* **WORK ITEM**:
What you hand back must match the listing exactly.

* **EXTRACTED MATERIAL**:
= = = = = = =

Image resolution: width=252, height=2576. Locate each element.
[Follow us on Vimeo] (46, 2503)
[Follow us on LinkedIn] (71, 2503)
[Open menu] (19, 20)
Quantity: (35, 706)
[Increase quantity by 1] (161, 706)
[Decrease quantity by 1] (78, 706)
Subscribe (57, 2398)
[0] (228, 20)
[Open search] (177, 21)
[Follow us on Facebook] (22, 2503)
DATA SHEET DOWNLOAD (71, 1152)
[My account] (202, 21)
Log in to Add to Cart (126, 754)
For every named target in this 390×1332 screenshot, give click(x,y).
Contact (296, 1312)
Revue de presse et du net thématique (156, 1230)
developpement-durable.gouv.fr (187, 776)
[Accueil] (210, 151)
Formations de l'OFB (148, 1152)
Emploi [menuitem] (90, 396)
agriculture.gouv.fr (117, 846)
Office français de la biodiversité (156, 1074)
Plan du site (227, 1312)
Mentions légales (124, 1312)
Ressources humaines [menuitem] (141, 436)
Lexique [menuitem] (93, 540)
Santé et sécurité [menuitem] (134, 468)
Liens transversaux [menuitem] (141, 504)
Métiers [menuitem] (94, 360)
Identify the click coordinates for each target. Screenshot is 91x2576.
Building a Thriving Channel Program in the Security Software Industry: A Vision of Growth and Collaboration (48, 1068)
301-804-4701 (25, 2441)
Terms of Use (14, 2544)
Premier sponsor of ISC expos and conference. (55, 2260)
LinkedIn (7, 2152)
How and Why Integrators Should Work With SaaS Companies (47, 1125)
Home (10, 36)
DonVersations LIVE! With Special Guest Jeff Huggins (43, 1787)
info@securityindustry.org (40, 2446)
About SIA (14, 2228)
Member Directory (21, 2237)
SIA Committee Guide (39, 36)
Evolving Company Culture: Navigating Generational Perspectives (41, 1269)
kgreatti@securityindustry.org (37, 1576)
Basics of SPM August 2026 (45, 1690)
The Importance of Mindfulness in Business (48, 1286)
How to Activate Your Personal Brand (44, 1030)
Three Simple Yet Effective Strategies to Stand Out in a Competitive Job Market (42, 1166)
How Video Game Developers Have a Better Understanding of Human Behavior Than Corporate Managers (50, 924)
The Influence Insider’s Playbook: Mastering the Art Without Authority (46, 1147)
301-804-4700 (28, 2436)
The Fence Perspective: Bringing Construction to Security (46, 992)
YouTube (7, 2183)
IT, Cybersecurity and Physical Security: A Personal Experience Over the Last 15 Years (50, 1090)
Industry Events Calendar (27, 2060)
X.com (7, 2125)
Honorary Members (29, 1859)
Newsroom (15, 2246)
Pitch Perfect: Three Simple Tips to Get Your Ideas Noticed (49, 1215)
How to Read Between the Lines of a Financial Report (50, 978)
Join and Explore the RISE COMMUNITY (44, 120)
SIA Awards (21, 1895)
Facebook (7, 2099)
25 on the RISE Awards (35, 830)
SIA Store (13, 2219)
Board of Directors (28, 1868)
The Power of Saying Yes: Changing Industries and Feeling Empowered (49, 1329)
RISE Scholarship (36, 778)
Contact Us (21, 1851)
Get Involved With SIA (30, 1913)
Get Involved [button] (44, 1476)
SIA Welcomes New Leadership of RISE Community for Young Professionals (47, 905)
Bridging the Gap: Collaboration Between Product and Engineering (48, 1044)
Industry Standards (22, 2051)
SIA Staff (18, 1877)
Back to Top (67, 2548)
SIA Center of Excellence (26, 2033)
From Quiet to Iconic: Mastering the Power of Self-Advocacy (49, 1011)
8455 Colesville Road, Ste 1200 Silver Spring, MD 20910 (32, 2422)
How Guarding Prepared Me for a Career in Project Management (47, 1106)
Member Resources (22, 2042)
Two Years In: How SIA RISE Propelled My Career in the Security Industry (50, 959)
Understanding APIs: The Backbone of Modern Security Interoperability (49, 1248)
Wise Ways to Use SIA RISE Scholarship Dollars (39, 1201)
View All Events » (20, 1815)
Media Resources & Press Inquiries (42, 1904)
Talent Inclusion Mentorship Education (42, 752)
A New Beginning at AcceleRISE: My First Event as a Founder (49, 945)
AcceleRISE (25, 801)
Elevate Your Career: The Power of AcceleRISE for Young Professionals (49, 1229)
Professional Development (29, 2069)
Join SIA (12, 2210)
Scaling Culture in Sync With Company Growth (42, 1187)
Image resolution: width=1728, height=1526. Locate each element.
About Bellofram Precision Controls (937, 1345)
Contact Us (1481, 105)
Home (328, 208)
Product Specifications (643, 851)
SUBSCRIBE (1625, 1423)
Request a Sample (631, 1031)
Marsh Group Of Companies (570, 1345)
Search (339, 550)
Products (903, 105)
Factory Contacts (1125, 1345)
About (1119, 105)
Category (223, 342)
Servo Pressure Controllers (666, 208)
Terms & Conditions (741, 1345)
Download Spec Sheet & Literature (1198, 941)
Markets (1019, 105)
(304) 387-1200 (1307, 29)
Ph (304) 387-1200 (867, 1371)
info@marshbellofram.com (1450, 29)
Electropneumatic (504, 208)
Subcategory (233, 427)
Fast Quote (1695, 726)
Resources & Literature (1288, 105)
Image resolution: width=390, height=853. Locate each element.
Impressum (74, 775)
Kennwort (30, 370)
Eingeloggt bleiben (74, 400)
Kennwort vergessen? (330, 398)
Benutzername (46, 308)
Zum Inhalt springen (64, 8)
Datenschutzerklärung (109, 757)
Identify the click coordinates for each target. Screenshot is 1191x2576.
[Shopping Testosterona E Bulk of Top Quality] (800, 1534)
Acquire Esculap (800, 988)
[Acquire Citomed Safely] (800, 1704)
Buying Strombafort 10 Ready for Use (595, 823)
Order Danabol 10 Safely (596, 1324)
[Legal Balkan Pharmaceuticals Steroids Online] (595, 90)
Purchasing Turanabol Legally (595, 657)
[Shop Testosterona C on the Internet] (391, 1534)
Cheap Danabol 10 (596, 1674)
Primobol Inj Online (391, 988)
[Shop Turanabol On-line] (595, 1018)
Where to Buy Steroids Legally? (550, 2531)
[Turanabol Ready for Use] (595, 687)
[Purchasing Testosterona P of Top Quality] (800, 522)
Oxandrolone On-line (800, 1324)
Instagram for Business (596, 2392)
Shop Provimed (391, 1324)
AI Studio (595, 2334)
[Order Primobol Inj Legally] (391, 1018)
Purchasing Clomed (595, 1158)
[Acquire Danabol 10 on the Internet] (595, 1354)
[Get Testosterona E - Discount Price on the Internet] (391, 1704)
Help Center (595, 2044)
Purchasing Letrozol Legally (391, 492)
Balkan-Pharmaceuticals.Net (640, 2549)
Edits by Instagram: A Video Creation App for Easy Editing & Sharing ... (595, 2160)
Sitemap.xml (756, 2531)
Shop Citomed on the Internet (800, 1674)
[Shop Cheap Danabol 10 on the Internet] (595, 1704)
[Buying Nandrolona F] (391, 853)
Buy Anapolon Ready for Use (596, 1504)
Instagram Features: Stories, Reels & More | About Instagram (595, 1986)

= = = = = = =

* **RESULT FOR THIS TASK**:
Image resolution: width=252, height=2576. Locate each element.
[Follow us on Vimeo] (46, 2503)
[Follow us on LinkedIn] (71, 2503)
[Open menu] (19, 20)
Quantity: (35, 706)
[Increase quantity by 1] (161, 706)
[Decrease quantity by 1] (78, 706)
Subscribe (57, 2398)
[0] (228, 20)
[Open search] (177, 21)
[Follow us on Facebook] (22, 2503)
DATA SHEET DOWNLOAD (71, 1152)
[My account] (202, 21)
Log in to Add to Cart (126, 754)
For every named target in this 390×1332 screenshot, give click(x,y).
Contact (296, 1312)
Revue de presse et du net thématique (156, 1230)
developpement-durable.gouv.fr (187, 776)
[Accueil] (210, 151)
Formations de l'OFB (148, 1152)
Emploi [menuitem] (90, 396)
agriculture.gouv.fr (117, 846)
Office français de la biodiversité (156, 1074)
Plan du site (227, 1312)
Mentions légales (124, 1312)
Ressources humaines [menuitem] (141, 436)
Lexique [menuitem] (93, 540)
Santé et sécurité [menuitem] (134, 468)
Liens transversaux [menuitem] (141, 504)
Métiers [menuitem] (94, 360)
Identify the click coordinates for each target. Screenshot is 91x2576.
Building a Thriving Channel Program in the Security Software Industry: A Vision of Growth and Collaboration (48, 1068)
301-804-4701 (25, 2441)
Terms of Use (14, 2544)
Premier sponsor of ISC expos and conference. (55, 2260)
LinkedIn (7, 2152)
How and Why Integrators Should Work With SaaS Companies (47, 1125)
Home (10, 36)
DonVersations LIVE! With Special Guest Jeff Huggins (43, 1787)
info@securityindustry.org (40, 2446)
About SIA (14, 2228)
Member Directory (21, 2237)
SIA Committee Guide (39, 36)
Evolving Company Culture: Navigating Generational Perspectives (41, 1269)
kgreatti@securityindustry.org (37, 1576)
Basics of SPM August 2026 (45, 1690)
The Importance of Mindfulness in Business (48, 1286)
How to Activate Your Personal Brand (44, 1030)
Three Simple Yet Effective Strategies to Stand Out in a Competitive Job Market (42, 1166)
How Video Game Developers Have a Better Understanding of Human Behavior Than Corporate Managers (50, 924)
The Influence Insider’s Playbook: Mastering the Art Without Authority (46, 1147)
301-804-4700 (28, 2436)
The Fence Perspective: Bringing Construction to Security (46, 992)
YouTube (7, 2183)
IT, Cybersecurity and Physical Security: A Personal Experience Over the Last 15 Years (50, 1090)
Industry Events Calendar (27, 2060)
X.com (7, 2125)
Honorary Members (29, 1859)
Newsroom (15, 2246)
Pitch Perfect: Three Simple Tips to Get Your Ideas Noticed (49, 1215)
How to Read Between the Lines of a Financial Report (50, 978)
Join and Explore the RISE COMMUNITY (44, 120)
SIA Awards (21, 1895)
Facebook (7, 2099)
25 on the RISE Awards (35, 830)
SIA Store (13, 2219)
Board of Directors (28, 1868)
The Power of Saying Yes: Changing Industries and Feeling Empowered (49, 1329)
RISE Scholarship (36, 778)
Contact Us (21, 1851)
Get Involved With SIA (30, 1913)
Get Involved [button] (44, 1476)
SIA Welcomes New Leadership of RISE Community for Young Professionals (47, 905)
Bridging the Gap: Collaboration Between Product and Engineering (48, 1044)
Industry Standards (22, 2051)
SIA Staff (18, 1877)
Back to Top (67, 2548)
SIA Center of Excellence (26, 2033)
From Quiet to Iconic: Mastering the Power of Self-Advocacy (49, 1011)
8455 Colesville Road, Ste 1200 Silver Spring, MD 20910 (32, 2422)
How Guarding Prepared Me for a Career in Project Management (47, 1106)
Member Resources (22, 2042)
Two Years In: How SIA RISE Propelled My Career in the Security Industry (50, 959)
Understanding APIs: The Backbone of Modern Security Interoperability (49, 1248)
Wise Ways to Use SIA RISE Scholarship Dollars (39, 1201)
View All Events » (20, 1815)
Media Resources & Press Inquiries (42, 1904)
Talent Inclusion Mentorship Education (42, 752)
A New Beginning at AcceleRISE: My First Event as a Founder (49, 945)
AcceleRISE (25, 801)
Elevate Your Career: The Power of AcceleRISE for Young Professionals (49, 1229)
Professional Development (29, 2069)
Join SIA (12, 2210)
Scaling Culture in Sync With Company Growth (42, 1187)
Image resolution: width=1728, height=1526. Locate each element.
About Bellofram Precision Controls (937, 1345)
Contact Us (1481, 105)
Home (328, 208)
Product Specifications (643, 851)
SUBSCRIBE (1625, 1423)
Request a Sample (631, 1031)
Marsh Group Of Companies (570, 1345)
Search (339, 550)
Products (903, 105)
Factory Contacts (1125, 1345)
About (1119, 105)
Category (223, 342)
Servo Pressure Controllers (666, 208)
Terms & Conditions (741, 1345)
Download Spec Sheet & Literature (1198, 941)
Markets (1019, 105)
(304) 387-1200 (1307, 29)
Ph (304) 387-1200 (867, 1371)
info@marshbellofram.com (1450, 29)
Electropneumatic (504, 208)
Subcategory (233, 427)
Fast Quote (1695, 726)
Resources & Literature (1288, 105)
Image resolution: width=390, height=853. Locate each element.
Impressum (74, 775)
Kennwort (30, 370)
Eingeloggt bleiben (74, 400)
Kennwort vergessen? (330, 398)
Benutzername (46, 308)
Zum Inhalt springen (64, 8)
Datenschutzerklärung (109, 757)
Identify the click coordinates for each target. Screenshot is 1191x2576.
[Shopping Testosterona E Bulk of Top Quality] (800, 1534)
Acquire Esculap (800, 988)
[Acquire Citomed Safely] (800, 1704)
Buying Strombafort 10 Ready for Use (595, 823)
Order Danabol 10 Safely (596, 1324)
[Legal Balkan Pharmaceuticals Steroids Online] (595, 90)
Purchasing Turanabol Legally (595, 657)
[Shop Testosterona C on the Internet] (391, 1534)
Cheap Danabol 10 (596, 1674)
Primobol Inj Online (391, 988)
[Shop Turanabol On-line] (595, 1018)
Where to Buy Steroids Legally? (550, 2531)
[Turanabol Ready for Use] (595, 687)
[Purchasing Testosterona P of Top Quality] (800, 522)
Oxandrolone On-line (800, 1324)
Instagram for Business (596, 2392)
Shop Provimed (391, 1324)
AI Studio (595, 2334)
[Order Primobol Inj Legally] (391, 1018)
Purchasing Clomed (595, 1158)
[Acquire Danabol 10 on the Internet] (595, 1354)
[Get Testosterona E - Discount Price on the Internet] (391, 1704)
Help Center (595, 2044)
Purchasing Letrozol Legally (391, 492)
Balkan-Pharmaceuticals.Net (640, 2549)
Edits by Instagram: A Video Creation App for Easy Editing & Sharing ... (595, 2160)
Sitemap.xml (756, 2531)
Shop Citomed on the Internet (800, 1674)
[Shop Cheap Danabol 10 on the Internet] (595, 1704)
[Buying Nandrolona F] (391, 853)
Buy Anapolon Ready for Use (596, 1504)
Instagram Features: Stories, Reels & More | About Instagram (595, 1986)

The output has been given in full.